You see, the oligarch loaned Chelsea over £1bn interest-free to finance her quest for cutlery.
Abramovich was successful and Chelsea was very successful. But their operating losses are said to have reached hundreds of millions over the 19 years despite everything!
In the relegation zone
We can best see how financially motivated investors judge soccer clubs by turning to Manchester United, which has been listed on the New York Stock Exchange since 2012.
Before the big price hike when the Glazers announced they would sell, Manchester United shares were trading at about $13. That’s less than the $14 that floated for a decade earlier.
Or consider the Scottish club Celticwhich made an initial public offering in London in the mid-1990s. Celtic’s shares have fallen 66% since those long-ago days of the dot-com boom.
Another superclub that appears in the list is that of Italy. juventus. Its shares are trading at 35 euro cents. They are down 70% since 2001.

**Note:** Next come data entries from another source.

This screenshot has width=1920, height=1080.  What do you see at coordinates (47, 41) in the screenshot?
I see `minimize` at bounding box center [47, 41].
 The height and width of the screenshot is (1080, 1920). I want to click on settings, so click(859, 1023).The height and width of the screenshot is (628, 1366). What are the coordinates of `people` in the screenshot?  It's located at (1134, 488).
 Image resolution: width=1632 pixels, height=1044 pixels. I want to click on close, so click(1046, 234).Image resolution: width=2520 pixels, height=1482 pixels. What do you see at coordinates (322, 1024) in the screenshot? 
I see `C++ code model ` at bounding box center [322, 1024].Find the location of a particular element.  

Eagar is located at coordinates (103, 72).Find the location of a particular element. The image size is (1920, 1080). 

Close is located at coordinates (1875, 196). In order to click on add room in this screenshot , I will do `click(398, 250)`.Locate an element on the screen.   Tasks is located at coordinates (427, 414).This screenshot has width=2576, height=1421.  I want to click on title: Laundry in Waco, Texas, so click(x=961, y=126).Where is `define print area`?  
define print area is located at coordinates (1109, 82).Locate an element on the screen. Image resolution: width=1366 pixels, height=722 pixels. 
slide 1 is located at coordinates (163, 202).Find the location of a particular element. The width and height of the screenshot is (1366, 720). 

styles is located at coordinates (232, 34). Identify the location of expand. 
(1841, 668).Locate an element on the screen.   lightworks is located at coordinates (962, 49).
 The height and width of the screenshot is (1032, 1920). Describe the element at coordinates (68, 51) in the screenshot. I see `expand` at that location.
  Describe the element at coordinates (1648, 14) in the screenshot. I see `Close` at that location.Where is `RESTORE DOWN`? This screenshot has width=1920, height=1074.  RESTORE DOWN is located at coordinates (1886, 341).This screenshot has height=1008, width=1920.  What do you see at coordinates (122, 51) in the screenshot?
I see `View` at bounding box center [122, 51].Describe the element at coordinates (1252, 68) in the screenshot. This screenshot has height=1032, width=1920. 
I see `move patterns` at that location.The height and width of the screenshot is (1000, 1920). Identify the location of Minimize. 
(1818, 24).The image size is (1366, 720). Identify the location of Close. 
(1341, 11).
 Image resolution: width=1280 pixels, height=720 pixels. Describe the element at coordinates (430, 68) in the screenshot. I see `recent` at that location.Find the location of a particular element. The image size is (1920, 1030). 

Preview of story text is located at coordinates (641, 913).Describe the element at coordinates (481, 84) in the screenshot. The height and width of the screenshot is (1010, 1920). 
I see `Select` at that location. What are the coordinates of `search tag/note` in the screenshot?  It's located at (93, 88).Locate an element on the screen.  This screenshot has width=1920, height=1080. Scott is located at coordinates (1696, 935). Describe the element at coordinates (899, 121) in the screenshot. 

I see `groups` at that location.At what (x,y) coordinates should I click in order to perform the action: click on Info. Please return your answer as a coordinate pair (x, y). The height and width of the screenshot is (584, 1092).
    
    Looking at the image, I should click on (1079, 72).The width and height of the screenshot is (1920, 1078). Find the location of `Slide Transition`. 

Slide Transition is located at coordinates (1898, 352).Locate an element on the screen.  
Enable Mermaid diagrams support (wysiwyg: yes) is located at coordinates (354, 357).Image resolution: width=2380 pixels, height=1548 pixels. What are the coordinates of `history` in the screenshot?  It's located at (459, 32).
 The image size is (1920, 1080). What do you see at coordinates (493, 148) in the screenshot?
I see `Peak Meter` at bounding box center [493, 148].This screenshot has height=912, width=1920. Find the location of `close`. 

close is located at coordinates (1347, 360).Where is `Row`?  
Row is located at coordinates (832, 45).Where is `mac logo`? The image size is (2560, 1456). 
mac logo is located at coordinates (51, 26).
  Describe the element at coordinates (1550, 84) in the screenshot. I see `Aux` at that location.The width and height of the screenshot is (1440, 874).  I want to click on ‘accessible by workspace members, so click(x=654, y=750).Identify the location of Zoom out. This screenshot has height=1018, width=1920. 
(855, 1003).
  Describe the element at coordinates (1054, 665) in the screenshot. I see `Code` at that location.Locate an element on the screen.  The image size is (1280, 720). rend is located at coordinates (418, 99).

All of which makes you think that only an idiot would buy shares in a football club. Interestingly though, star UK stock picker Nick Train is definitely no fool, owning a stake in all three clubs in his various funds.
Train believes that clubs’ unique brands and long-term media potential are undervalued.
But I think soccer clubs are things you should buy when you’ve already made your money elsewhere and are ready to lose it, whether you’re a billionaire or a common investor.
adjusted earnings
I say that because the economics of sports teams has many special difficulties.
Clubs need to spend increasing amounts on the best players to remain competitive.
Worse yet, these players are commercial enterprises in their own right. They can and do negotiate their own deals for everything from merchandise to sponsorship, and much of that money is never seen by the club that makes them famous.
The sums can be huge. In the extreme, David Beckham is said to have made $500 million as a result of his machinations in US Major League Soccer, for example.
Compare this with Disney either Netflix. They create a character, own it, and can whip it forever.
Mickey Mouse continues to make millions and never asks for a raise.
Some actors get a lot of influence, right. But they are interchangeable in the long run. Remember everyone who has played Batman or Spiderman in the last 30 years.
On the contrary, Ronaldo is Ronaldo: you can’t replace him with a cheaper Ronaldo. And the lifespan of football players is not long. Just a decade or so.
At least the top teams get a big chunk of the revenue from the media. But Chelsea’s financial losses and Manchester United’s dismal share performance suggest it’s not big enough.
Smaller teams get far fewer and fewer seat bums at home games. For them, the dream is to find a young Ronaldo and sell him for millions, before he has worked his magic on him.
Again, really quirky.
Imagine if tech startups similarly sold their best new products to bigger rivals to keep the lights on. There would be no zero to billion dollar stories in the markets ever again.
At least actors Ryan Reynolds and Rob McElhenney paid just £2 million for Welsh outfit Wrexham.
It seems quite modest that the income from his Netflix documentary Welcome to Wrexham could make a profit. My guess, however, would be that the club would gobble up any leftover money.
goal difference
Richard Branson once joked that if you want to become a millionaire, first become a billionaire and then start an airline.
I guess he never thought of buying a football club.
Let the oligarchs throw money at their toys, I say. And if you’re a Manchester United, Juventus or Celtic fan, buy some support shares.
But if you want to make a life-changing investment of money, I suggest that the kind of big companies that we usually recommend at The Motley Fool will treat you better. Or even a global track fund. You can always undo your fortune by owning a soccer team later, once you’ve made it!